- October 2012 - Now: Senior research assistant in the Software Evolution and Architecture Lab (SEAL) at the Department of Informatics of the University of Zurich.
- October 2007 - October 2012: Doctoral student in the Software Evolution and Architecture Lab (SEAL) at the Department of Informatics of the University of Zurich.
Graduated with magna cum laude. Title of the dissertation: "SOFAS, Software Analysis as a Service. Improving and Rethinking Software Evolution Analysis".
- September 2004 - May 2007: Master Degree (magna cum laude) in Computer Science at Politecnico di Milano (POLIMI) and at University of Illinois at Chicago (UIC). The thesis, titled: Service-based Modernization of Java Applications, was supervised by prof. Luciano Baresi at POLIMI and prof. Ugo Buy at UIC.
- September 2001 - October 2004: Bachelor Degree in Computer Science at Politecnico di Milano with a thesis titled: "L'uso della tecnologia RFID per applicazioni location dependent: un caso di studio" ("The uses of RFID technology in location dependent applications: a case study") supervised by prof. Letizia Tanca
- Software Evolution
- Software Modernization
- Service Oriented Architectures
- Software Visualization
- Software Analysis
In particular I'm currently focusing on combining two of my main interests: SOA and Software Analysis (which, at a first glance might seem decoupled). More specifically my goal is to devise a distributed software analysis platform to allow the interoperability of software analysis tools across organisational boundaries using web services, as a part of the DiCOSA and SoSYA projects. At the same time I'm studying ways to support conceptual querying of the information that those tools would offer.

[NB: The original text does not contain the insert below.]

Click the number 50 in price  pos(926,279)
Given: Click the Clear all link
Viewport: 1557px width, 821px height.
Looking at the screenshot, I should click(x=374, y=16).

The reason why I decided to address this issue is that throughout the years researchers have proposed and developed a broad variety of analysis tools and techniques specialized on a particular aspect, without taking into account interoperability. Thus the sharing of information between tools is hardly doable as it is limited by many factors as different data formats and models, platform and language dependence, etc.We think that this lack of interoperability severely hampers software evolution research as, due to these problems, people often keep reinventing the same wheels instead of using existing solutions, with little advancement of the field as a whole.